7 Otros estudios o propuestas revisadas en la literatura anglosajona tienen la misma vertiente, esto es, se centran en el estudio de las funciones, escenarios y sentidos (consolidación de la democracia e incidencia de los ciudadanos en la esfera pública para la democratización del desarrollo) de la participación ciudadana y enumeran las condiciones estructurales, los espacios institucionales, las normas y mecanismos de interacción que posibilitan u obstaculizan su desarrollo. Cfr. Brody, Samuel D., Godschalk, David R., Burby, Raymond J. "Mandating Citizen Participation in Plan Making." Journal of the American Planning Association; Summer 2003, Vol. 69 Issue 3.; Turner, R.S. "The Politics of Design and Development in the Postmodern Downtown." Journal of Urban Affairs; Dec. 2002, Vol. 24 Issue 5.; McBride, Keally. "Citizens Without States?
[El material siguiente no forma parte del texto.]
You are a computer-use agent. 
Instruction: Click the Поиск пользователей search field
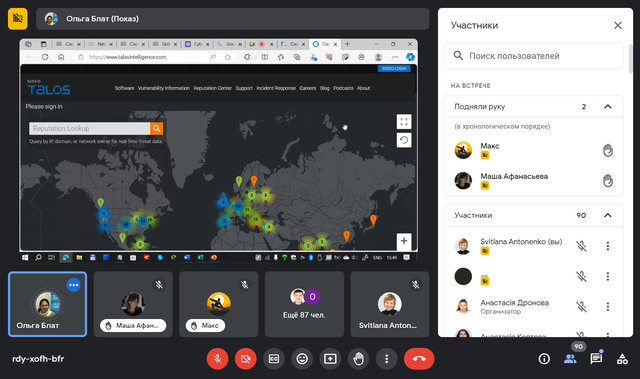coord(533,56)
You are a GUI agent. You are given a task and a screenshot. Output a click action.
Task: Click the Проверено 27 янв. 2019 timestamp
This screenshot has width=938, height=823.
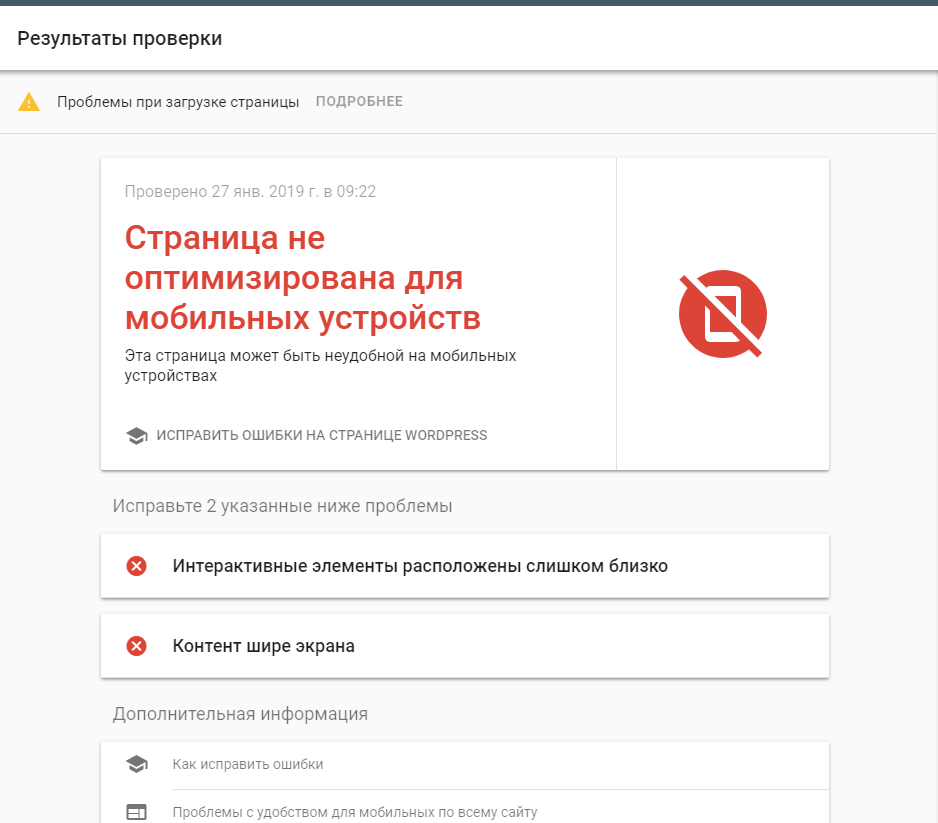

On the Limits of Participatory Theory". New Political Science; Dec. 2000, Vol. 22 Issue 4.; Maier, Karel. "Citizen Participation in Planning: Climbing a Ladder?" European Planning Studies; Sep. 2001, vol. 9, Issue 6.

8 Los principales enfoques teóricos sobre ciudadanía son tres: a) la teoría liberal o individulista, en la que se enfatiza la existencia de una esfera privada e independiente del estado; la autonomía de los ciudadanos, su capacidad de delimitar el poder estatal, la inclusión de los individuos en la discusión pública y la delimitación de los mínimos de justicia como base de ciudadanía (Rawls, 1971); b) la teoría republicana, también calificada como comunitarista, destaca la intervención de los ciudadanos en la esfera pública como una acción fundamental de la constitución de la sociedad en una comunidad política; el valor intrínseco de la acción política de los ciudadanos; las virtudes cívicas y la participación en organizaciones voluntarias como medio para aprender y ejercer la ciudadanía (Taylor, 1992); c) la teoría pluralista, en que la definición de ciudadanía, aparte de estas consideraciones sobre los derechos y deberes que la constituyen, subraya de manera fundamental un conjunto de consideraciones sobre la diversidad (cultural y ética principalmente) y plantea por tanto la necesidad de una ciudadanía diferenciada (Kymlicka, 1996). Desde nuestra perspectiva, todas estas definiciones son satisfactorias; sin embargo, más allá de los distintos matices y respuestas que se han esbozado sobre este problema, consideramos que la ciudadanía, el ciudadano no puede ser concebido como una entidad–identidad que es depositaria de una serie de atributos tales como la igualdad ante la ley, la libertad de elegir y el derecho al sufragio. Antes bien, 'ciudadanía' puede ser entendida como espacio o proceso interminable en donde se pone a prueba la veracidad de este conjunto de derechos y deberes democráticos —libertad, igualdad, participación— (Arditi, 2003).